### Recorded data
[Start of section]

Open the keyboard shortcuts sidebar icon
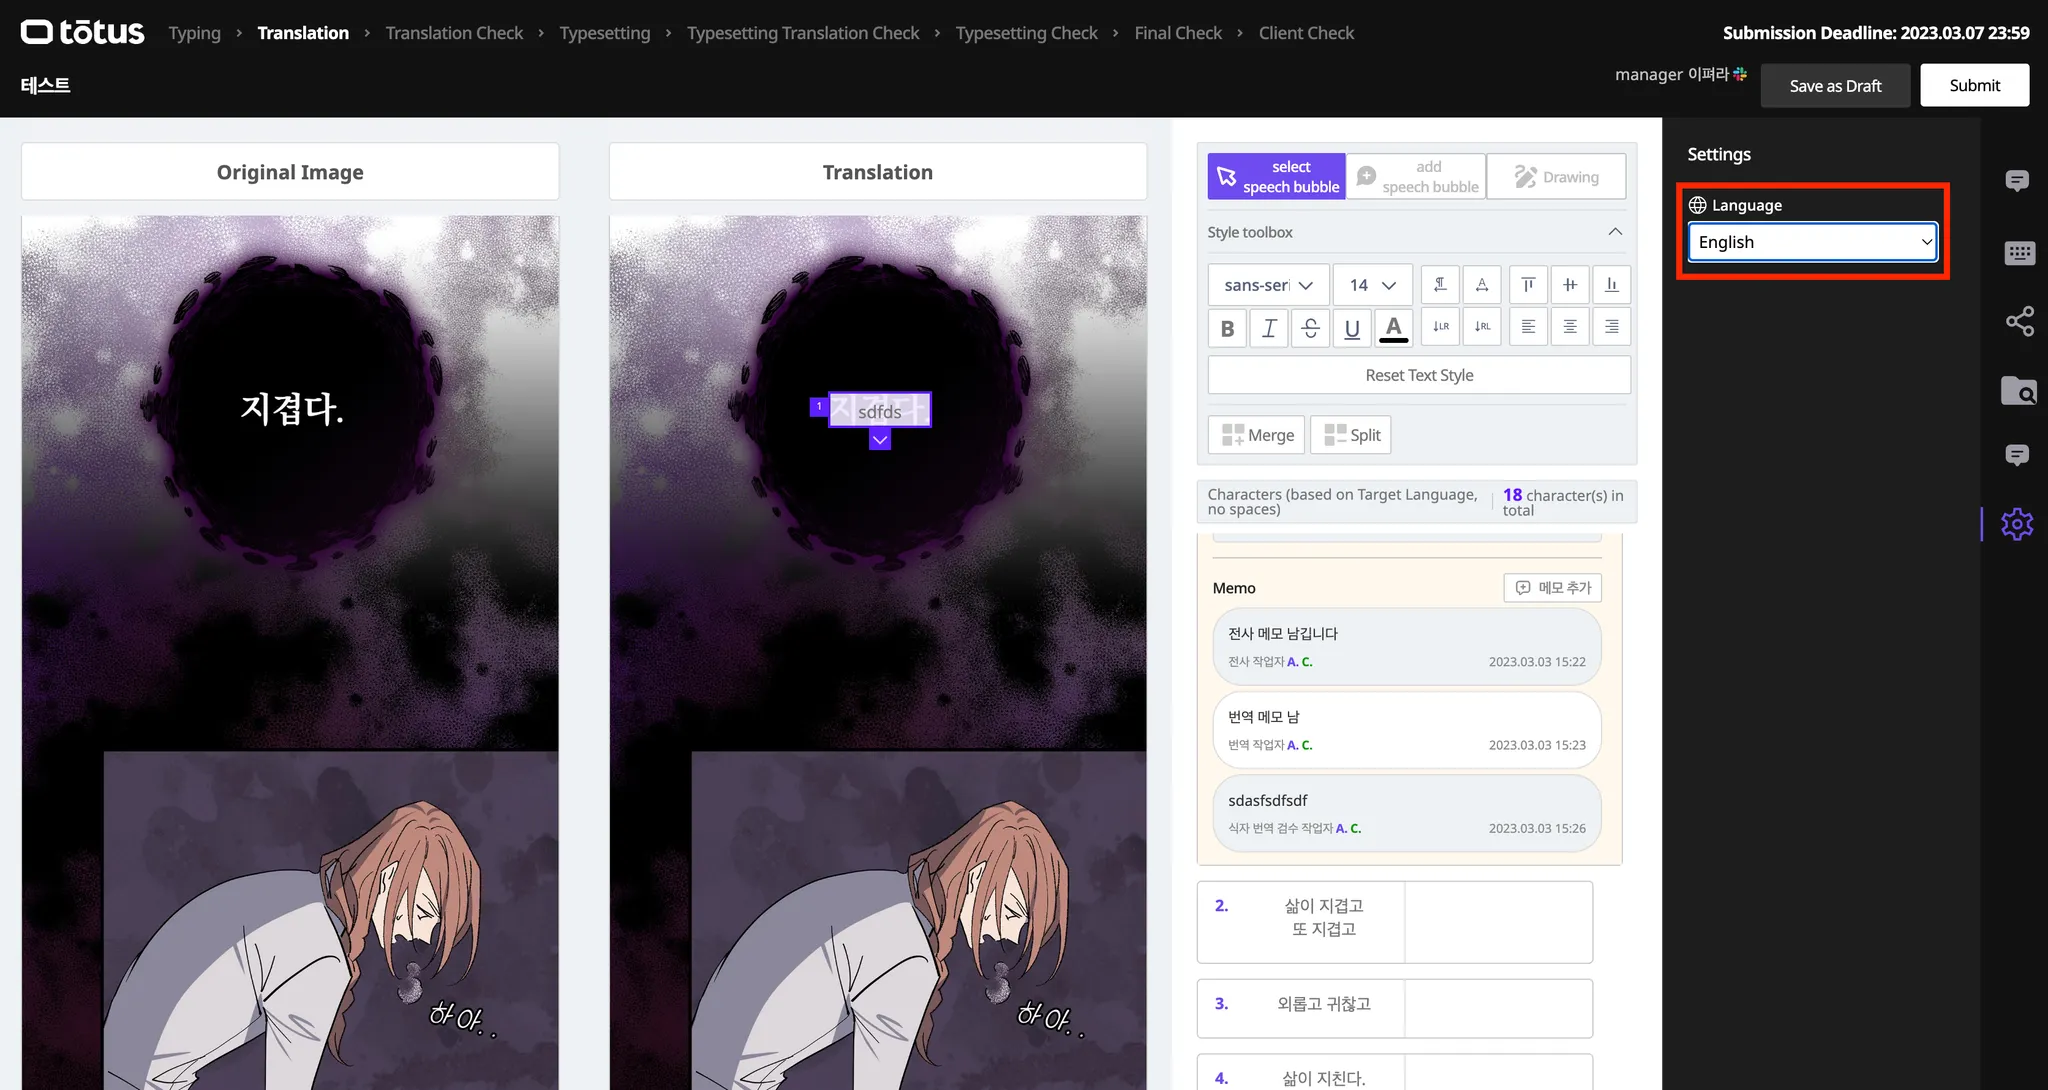 coord(2019,253)
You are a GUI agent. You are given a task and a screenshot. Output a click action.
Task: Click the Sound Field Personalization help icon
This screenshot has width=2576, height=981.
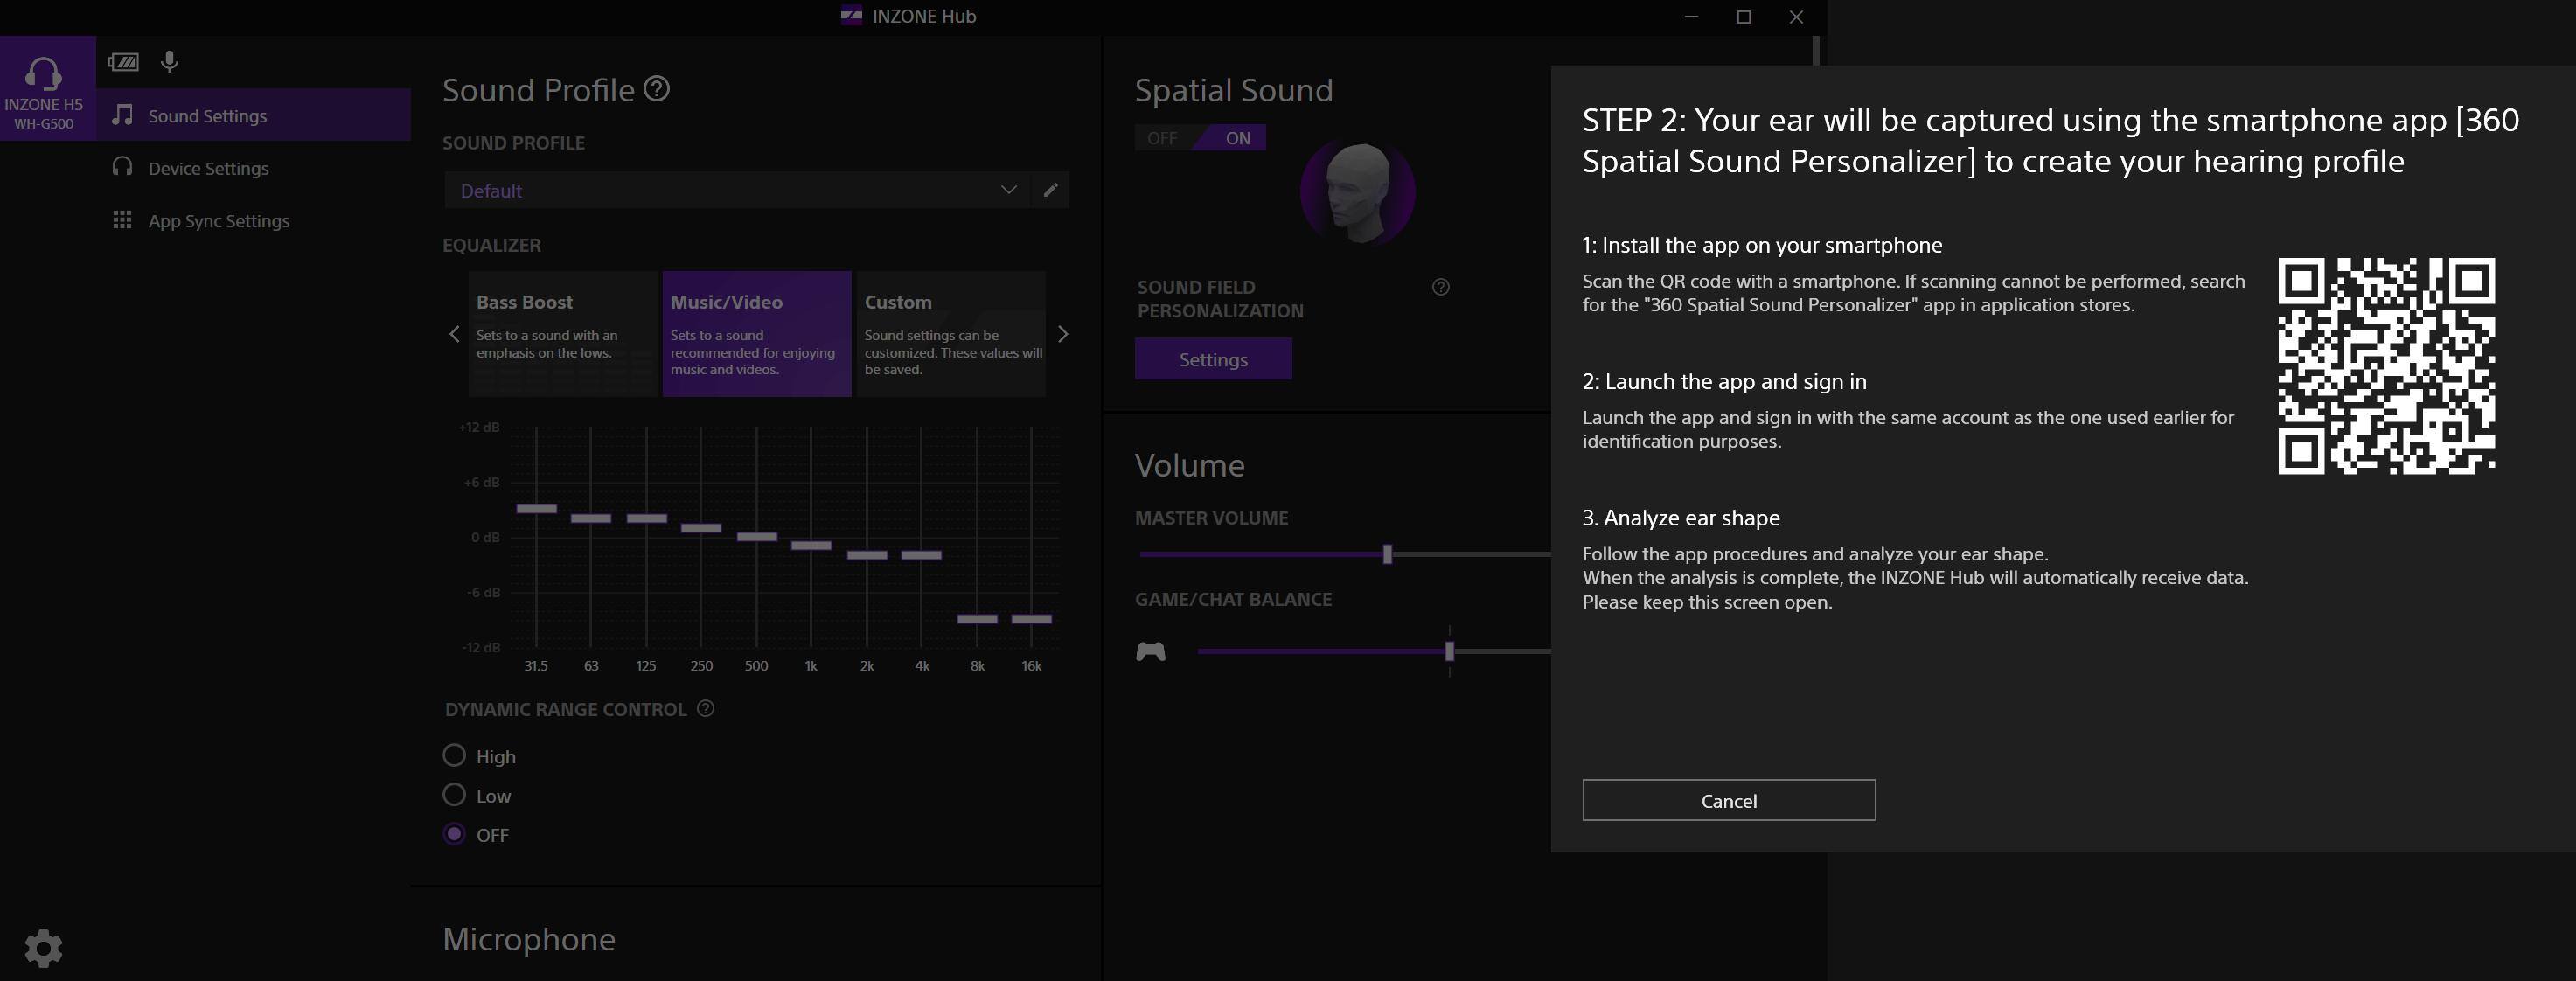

[End of section]

All that belongs in the answer is the lines from the line with "You are a GUI" through the closing line of the entries, inclusive, transcribed exactly and free of pictures.

You are a GUI agent. You are given a task and a screenshot. Output a click action.
Task: Click the Sound Field Personalization help icon
This screenshot has width=2576, height=981.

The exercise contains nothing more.